ASSIGNED TASK: Set down the entries once more exactly as they were written.

+++ INFORMATION PROVIDED

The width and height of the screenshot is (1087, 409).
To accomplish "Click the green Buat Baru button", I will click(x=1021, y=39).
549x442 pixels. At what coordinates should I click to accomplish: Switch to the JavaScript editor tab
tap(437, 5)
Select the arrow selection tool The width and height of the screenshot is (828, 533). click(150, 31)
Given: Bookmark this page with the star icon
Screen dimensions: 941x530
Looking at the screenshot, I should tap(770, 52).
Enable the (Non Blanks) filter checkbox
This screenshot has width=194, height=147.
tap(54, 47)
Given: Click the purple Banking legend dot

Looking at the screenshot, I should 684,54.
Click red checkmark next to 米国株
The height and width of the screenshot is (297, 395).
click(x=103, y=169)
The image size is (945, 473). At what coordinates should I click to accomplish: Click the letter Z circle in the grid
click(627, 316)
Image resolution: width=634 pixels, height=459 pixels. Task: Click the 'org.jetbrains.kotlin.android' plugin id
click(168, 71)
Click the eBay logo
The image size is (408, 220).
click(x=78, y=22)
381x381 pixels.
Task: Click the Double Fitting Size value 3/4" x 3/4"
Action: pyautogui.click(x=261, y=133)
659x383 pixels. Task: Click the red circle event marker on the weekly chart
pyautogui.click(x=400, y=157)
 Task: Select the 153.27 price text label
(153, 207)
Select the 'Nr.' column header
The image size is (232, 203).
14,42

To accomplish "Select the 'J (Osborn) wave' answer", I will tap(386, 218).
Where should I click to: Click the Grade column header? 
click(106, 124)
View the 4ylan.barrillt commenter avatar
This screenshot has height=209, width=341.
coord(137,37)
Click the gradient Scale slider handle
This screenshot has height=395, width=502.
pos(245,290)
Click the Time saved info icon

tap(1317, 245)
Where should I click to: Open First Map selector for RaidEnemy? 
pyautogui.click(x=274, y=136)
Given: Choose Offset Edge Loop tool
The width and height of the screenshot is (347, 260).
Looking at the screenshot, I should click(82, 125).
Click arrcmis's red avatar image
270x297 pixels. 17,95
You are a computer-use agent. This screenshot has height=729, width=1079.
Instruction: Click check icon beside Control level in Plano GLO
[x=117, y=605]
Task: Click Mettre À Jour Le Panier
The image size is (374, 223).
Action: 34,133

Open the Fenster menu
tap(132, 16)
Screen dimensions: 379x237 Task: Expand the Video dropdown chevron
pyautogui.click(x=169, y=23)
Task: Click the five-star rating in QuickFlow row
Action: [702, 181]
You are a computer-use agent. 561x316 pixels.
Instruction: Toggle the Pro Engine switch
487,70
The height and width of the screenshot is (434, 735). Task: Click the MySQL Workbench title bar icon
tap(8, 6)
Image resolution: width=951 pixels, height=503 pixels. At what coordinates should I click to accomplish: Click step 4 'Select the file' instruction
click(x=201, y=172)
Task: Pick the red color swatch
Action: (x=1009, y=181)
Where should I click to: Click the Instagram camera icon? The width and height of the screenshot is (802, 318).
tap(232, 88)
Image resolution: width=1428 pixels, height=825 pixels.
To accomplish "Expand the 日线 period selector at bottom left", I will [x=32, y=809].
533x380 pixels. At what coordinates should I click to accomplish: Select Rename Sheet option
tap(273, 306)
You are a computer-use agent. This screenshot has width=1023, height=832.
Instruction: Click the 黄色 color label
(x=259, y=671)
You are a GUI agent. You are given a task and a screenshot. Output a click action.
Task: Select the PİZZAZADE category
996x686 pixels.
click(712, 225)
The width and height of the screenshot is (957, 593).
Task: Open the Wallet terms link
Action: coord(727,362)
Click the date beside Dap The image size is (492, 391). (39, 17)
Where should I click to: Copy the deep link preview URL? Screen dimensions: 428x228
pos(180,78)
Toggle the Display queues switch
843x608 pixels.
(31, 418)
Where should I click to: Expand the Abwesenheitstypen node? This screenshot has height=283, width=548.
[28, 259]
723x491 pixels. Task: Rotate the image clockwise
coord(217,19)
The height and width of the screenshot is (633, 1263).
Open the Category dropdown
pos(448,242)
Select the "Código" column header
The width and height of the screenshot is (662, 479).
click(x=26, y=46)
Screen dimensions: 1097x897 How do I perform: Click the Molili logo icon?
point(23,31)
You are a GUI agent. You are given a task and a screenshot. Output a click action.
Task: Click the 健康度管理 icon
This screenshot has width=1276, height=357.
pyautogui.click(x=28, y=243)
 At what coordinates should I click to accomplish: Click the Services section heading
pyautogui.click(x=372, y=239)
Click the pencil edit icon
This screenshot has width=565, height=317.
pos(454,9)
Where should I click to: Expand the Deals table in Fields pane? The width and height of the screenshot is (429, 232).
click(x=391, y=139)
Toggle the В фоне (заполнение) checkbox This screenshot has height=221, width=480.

++++++

FINAL ANSWER:
The width and height of the screenshot is (1087, 409).
To accomplish "Click the green Buat Baru button", I will click(x=1021, y=39).
549x442 pixels. At what coordinates should I click to accomplish: Switch to the JavaScript editor tab
tap(437, 5)
Select the arrow selection tool The width and height of the screenshot is (828, 533). click(150, 31)
Given: Bookmark this page with the star icon
Screen dimensions: 941x530
Looking at the screenshot, I should tap(770, 52).
Enable the (Non Blanks) filter checkbox
This screenshot has width=194, height=147.
tap(54, 47)
Given: Click the purple Banking legend dot

Looking at the screenshot, I should 684,54.
Click red checkmark next to 米国株
The height and width of the screenshot is (297, 395).
click(x=103, y=169)
The image size is (945, 473). At what coordinates should I click to accomplish: Click the letter Z circle in the grid
click(627, 316)
Image resolution: width=634 pixels, height=459 pixels. Task: Click the 'org.jetbrains.kotlin.android' plugin id
click(168, 71)
Click the eBay logo
The image size is (408, 220).
click(x=78, y=22)
381x381 pixels.
Task: Click the Double Fitting Size value 3/4" x 3/4"
Action: pyautogui.click(x=261, y=133)
659x383 pixels. Task: Click the red circle event marker on the weekly chart
pyautogui.click(x=400, y=157)
 Task: Select the 153.27 price text label
(153, 207)
Select the 'Nr.' column header
The image size is (232, 203).
14,42

To accomplish "Select the 'J (Osborn) wave' answer", I will tap(386, 218).
Where should I click to: Click the Grade column header? 
click(106, 124)
View the 4ylan.barrillt commenter avatar
This screenshot has height=209, width=341.
coord(137,37)
Click the gradient Scale slider handle
This screenshot has height=395, width=502.
pos(245,290)
Click the Time saved info icon

tap(1317, 245)
Where should I click to: Open First Map selector for RaidEnemy? 
pyautogui.click(x=274, y=136)
Given: Choose Offset Edge Loop tool
The width and height of the screenshot is (347, 260).
Looking at the screenshot, I should click(82, 125).
Click arrcmis's red avatar image
270x297 pixels. 17,95
You are a computer-use agent. This screenshot has height=729, width=1079.
Instruction: Click check icon beside Control level in Plano GLO
[x=117, y=605]
Task: Click Mettre À Jour Le Panier
The image size is (374, 223).
Action: 34,133

Open the Fenster menu
tap(132, 16)
Screen dimensions: 379x237 Task: Expand the Video dropdown chevron
pyautogui.click(x=169, y=23)
Task: Click the five-star rating in QuickFlow row
Action: [702, 181]
You are a computer-use agent. 561x316 pixels.
Instruction: Toggle the Pro Engine switch
487,70
The height and width of the screenshot is (434, 735). Task: Click the MySQL Workbench title bar icon
tap(8, 6)
Image resolution: width=951 pixels, height=503 pixels. At what coordinates should I click to accomplish: Click step 4 'Select the file' instruction
click(x=201, y=172)
Task: Pick the red color swatch
Action: (x=1009, y=181)
Where should I click to: Click the Instagram camera icon? The width and height of the screenshot is (802, 318).
tap(232, 88)
Image resolution: width=1428 pixels, height=825 pixels.
To accomplish "Expand the 日线 period selector at bottom left", I will [x=32, y=809].
533x380 pixels. At what coordinates should I click to accomplish: Select Rename Sheet option
tap(273, 306)
You are a computer-use agent. This screenshot has width=1023, height=832.
Instruction: Click the 黄色 color label
(x=259, y=671)
You are a GUI agent. You are given a task and a screenshot. Output a click action.
Task: Select the PİZZAZADE category
996x686 pixels.
click(712, 225)
The width and height of the screenshot is (957, 593).
Task: Open the Wallet terms link
Action: coord(727,362)
Click the date beside Dap The image size is (492, 391). (39, 17)
Where should I click to: Copy the deep link preview URL? Screen dimensions: 428x228
pos(180,78)
Toggle the Display queues switch
843x608 pixels.
(31, 418)
Where should I click to: Expand the Abwesenheitstypen node? This screenshot has height=283, width=548.
[28, 259]
723x491 pixels. Task: Rotate the image clockwise
coord(217,19)
The height and width of the screenshot is (633, 1263).
Open the Category dropdown
pos(448,242)
Select the "Código" column header
The width and height of the screenshot is (662, 479).
click(x=26, y=46)
Screen dimensions: 1097x897 How do I perform: Click the Molili logo icon?
point(23,31)
You are a GUI agent. You are given a task and a screenshot. Output a click action.
Task: Click the 健康度管理 icon
This screenshot has width=1276, height=357.
pyautogui.click(x=28, y=243)
 At what coordinates should I click to accomplish: Click the Services section heading
pyautogui.click(x=372, y=239)
Click the pencil edit icon
This screenshot has width=565, height=317.
pos(454,9)
Where should I click to: Expand the Deals table in Fields pane? The width and height of the screenshot is (429, 232).
click(x=391, y=139)
Toggle the В фоне (заполнение) checkbox This screenshot has height=221, width=480.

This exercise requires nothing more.